*Exercise details*. Restate the data below word for word. Leave the images out.

*Study material*.
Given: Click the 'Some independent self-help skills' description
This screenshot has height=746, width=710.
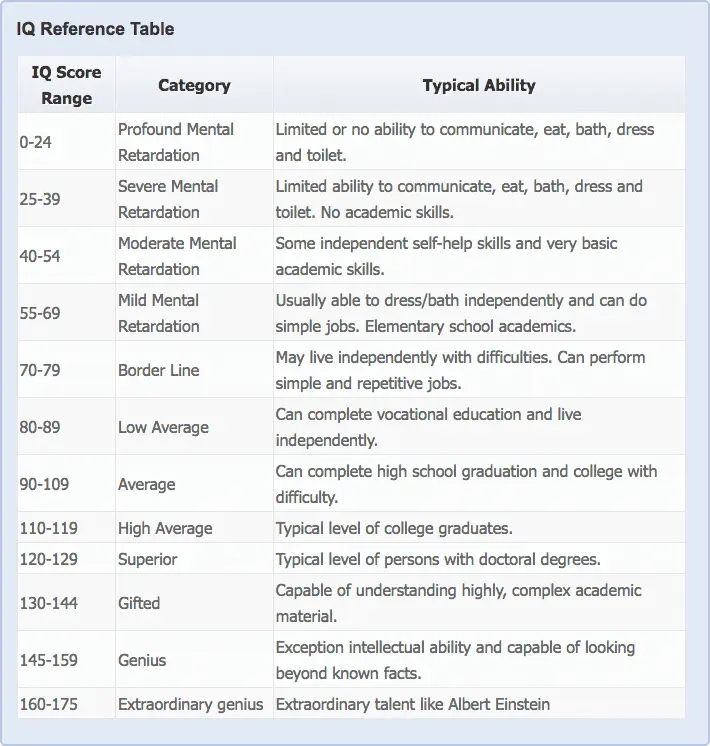Looking at the screenshot, I should 446,256.
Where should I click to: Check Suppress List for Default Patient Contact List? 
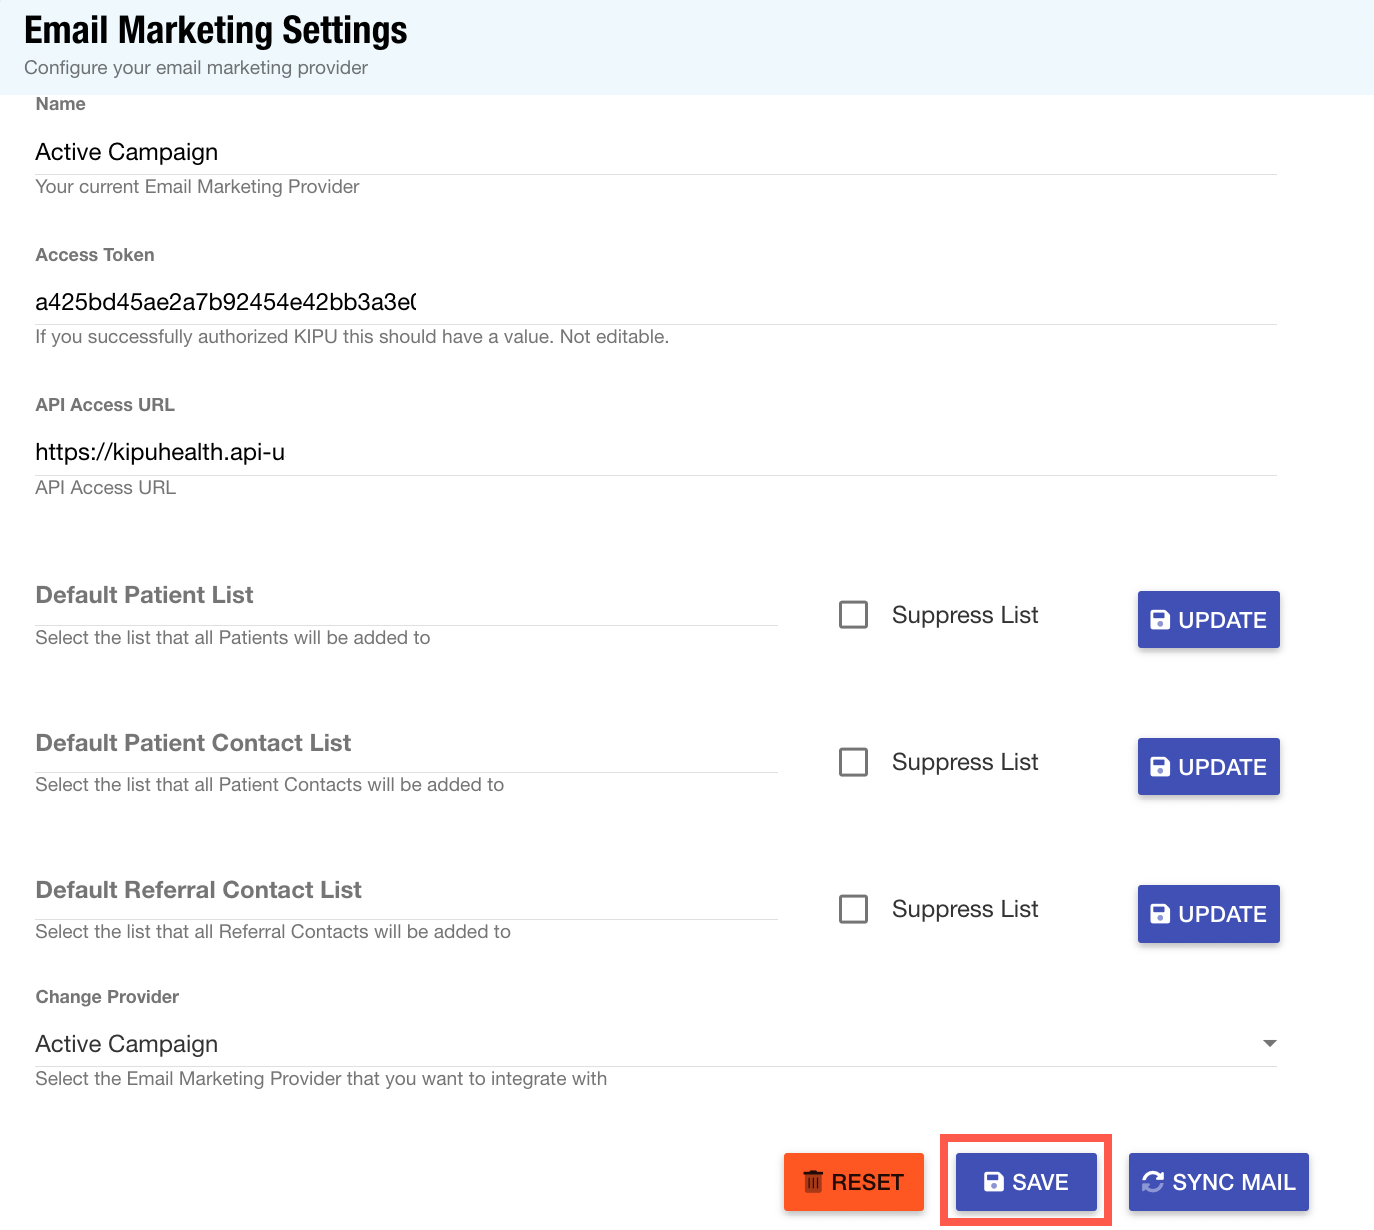click(853, 762)
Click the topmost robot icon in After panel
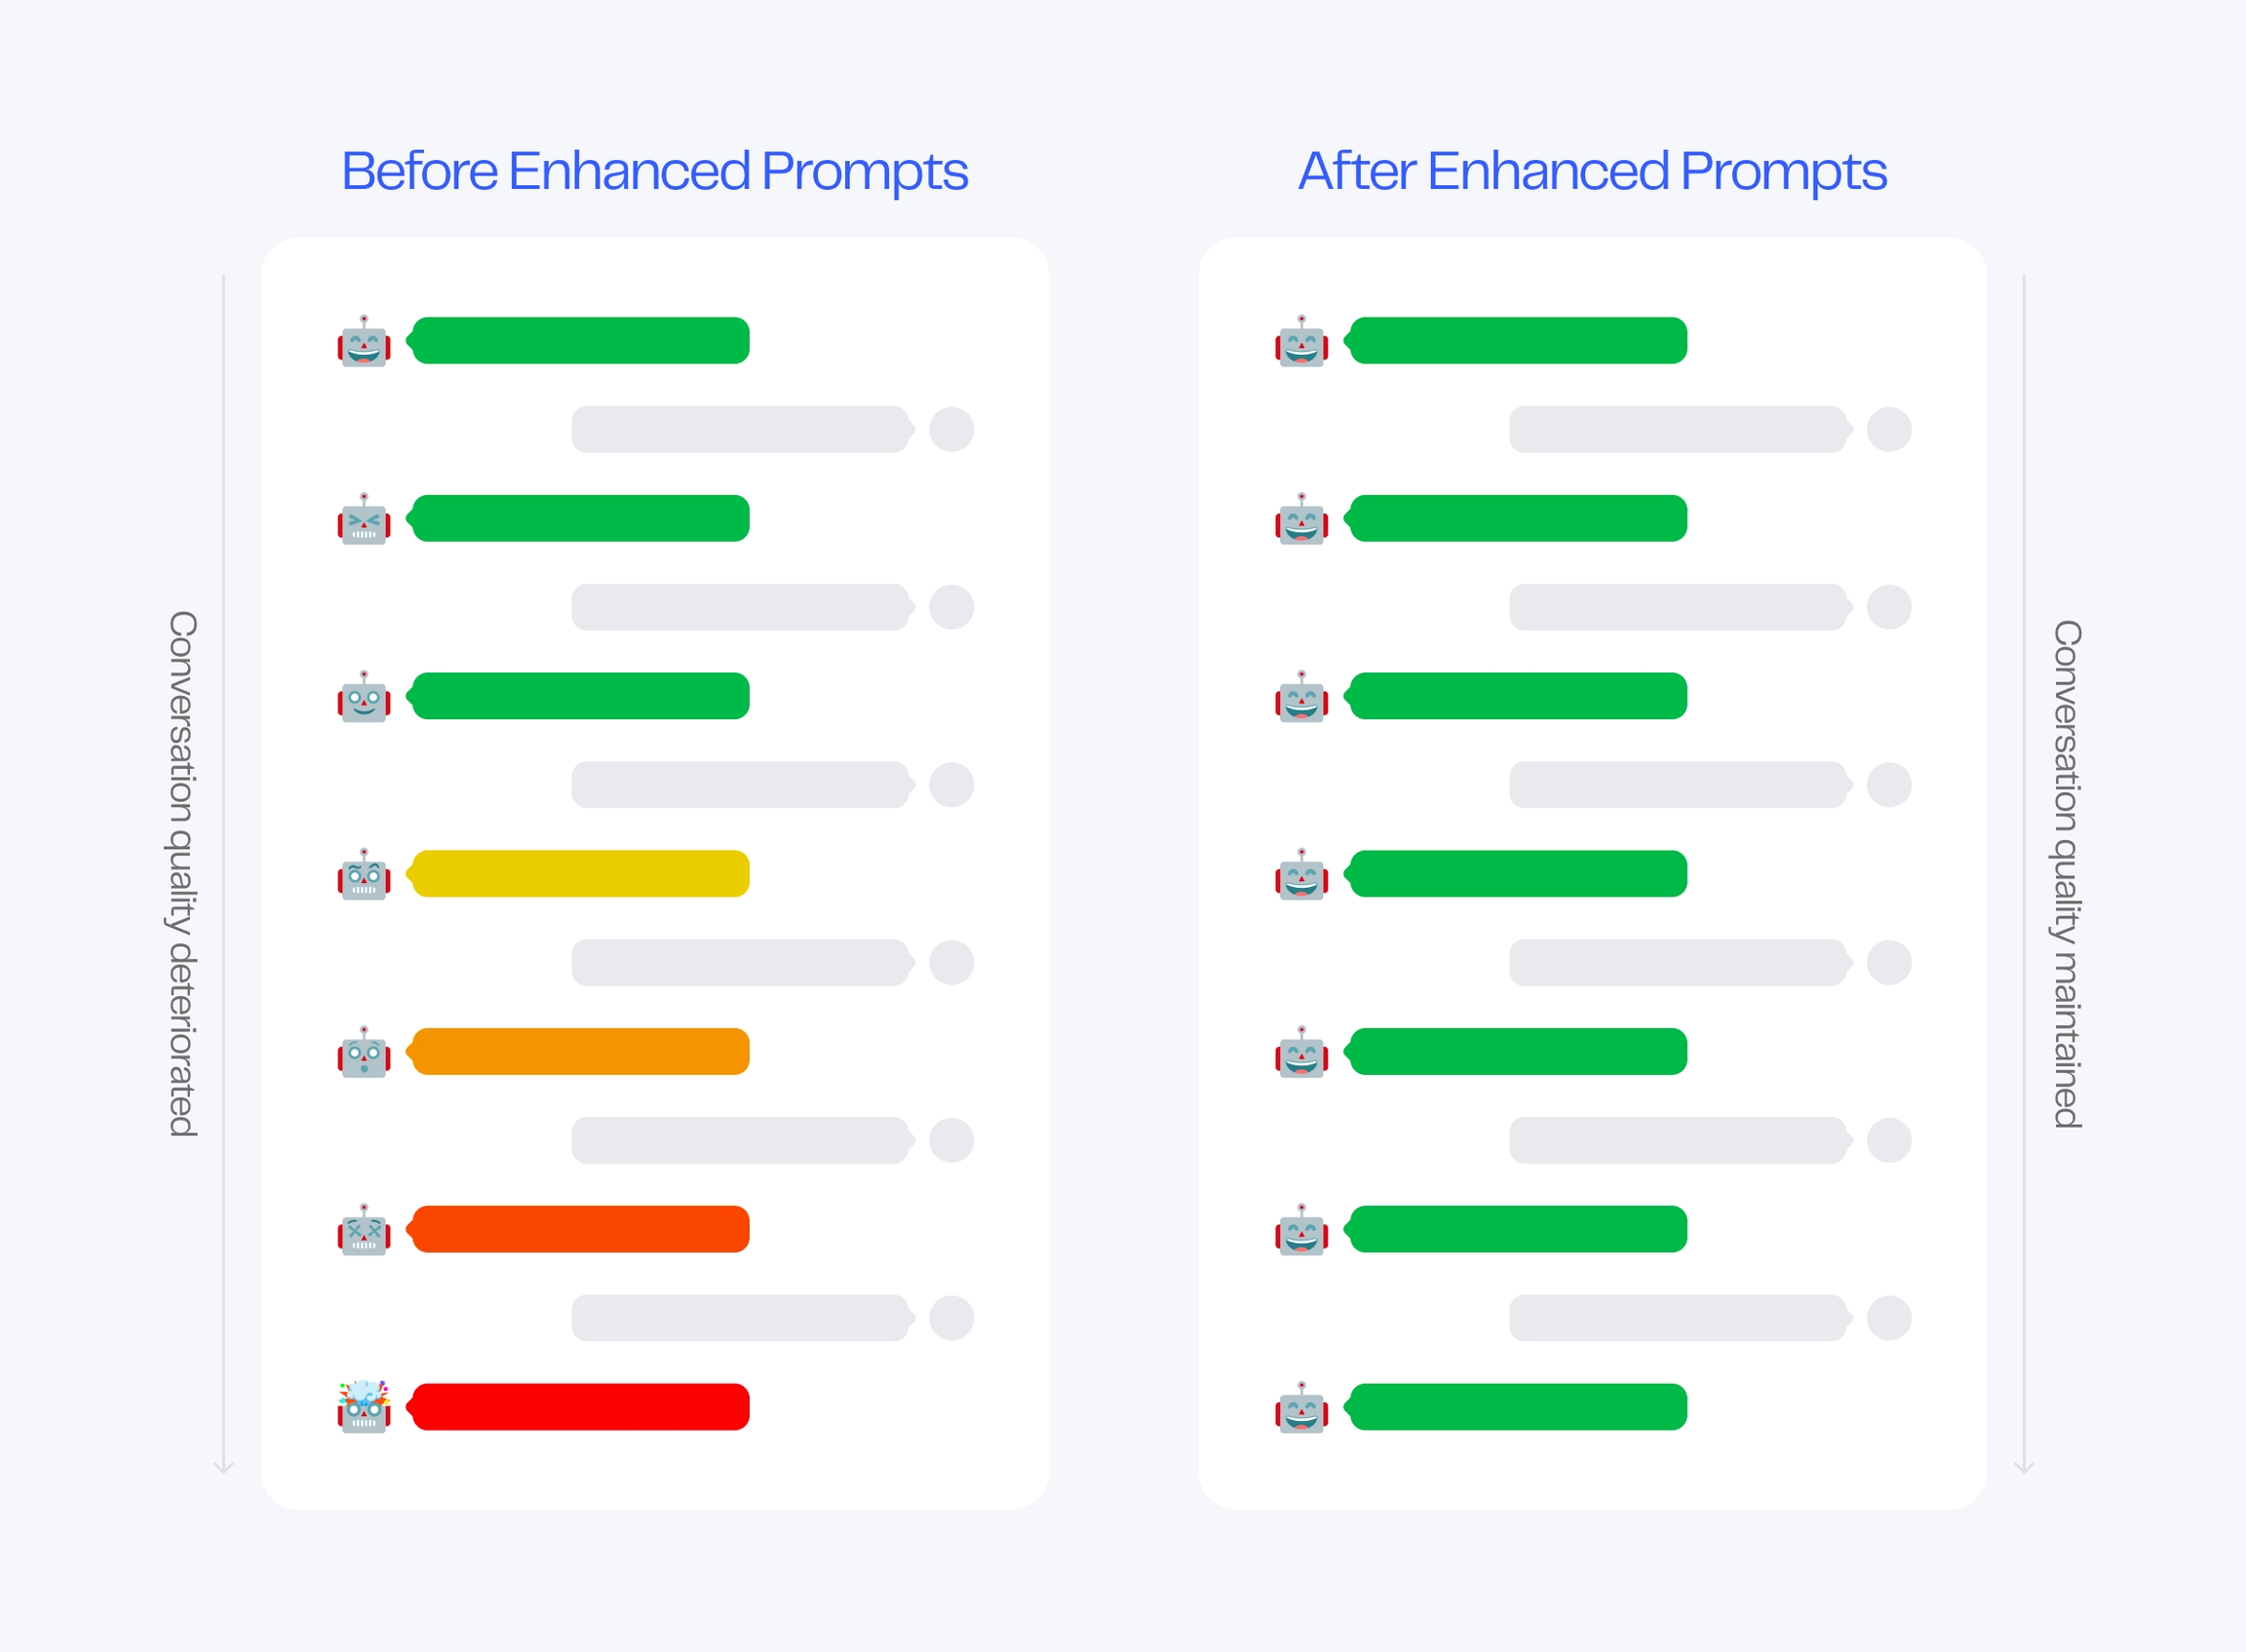Viewport: 2246px width, 1652px height. pyautogui.click(x=1301, y=341)
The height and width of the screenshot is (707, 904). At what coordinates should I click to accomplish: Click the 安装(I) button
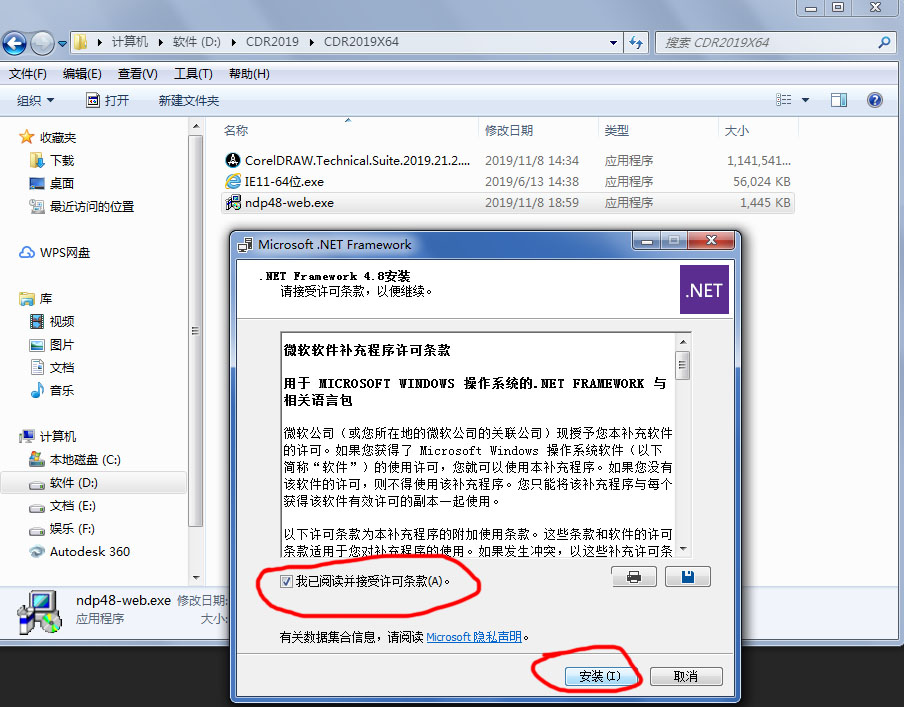click(599, 676)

*Answer for this exercise*.
Given: Click the 'Some independent self-help skills' description
This screenshot has height=746, width=710.
Looking at the screenshot, I should 446,256.
Where should I click to: Check Suppress List for Default Patient Contact List? 
click(853, 762)
Click the topmost robot icon in After panel
Viewport: 2246px width, 1652px height. pyautogui.click(x=1301, y=341)
The height and width of the screenshot is (707, 904). At what coordinates should I click to accomplish: Click the 安装(I) button
click(599, 676)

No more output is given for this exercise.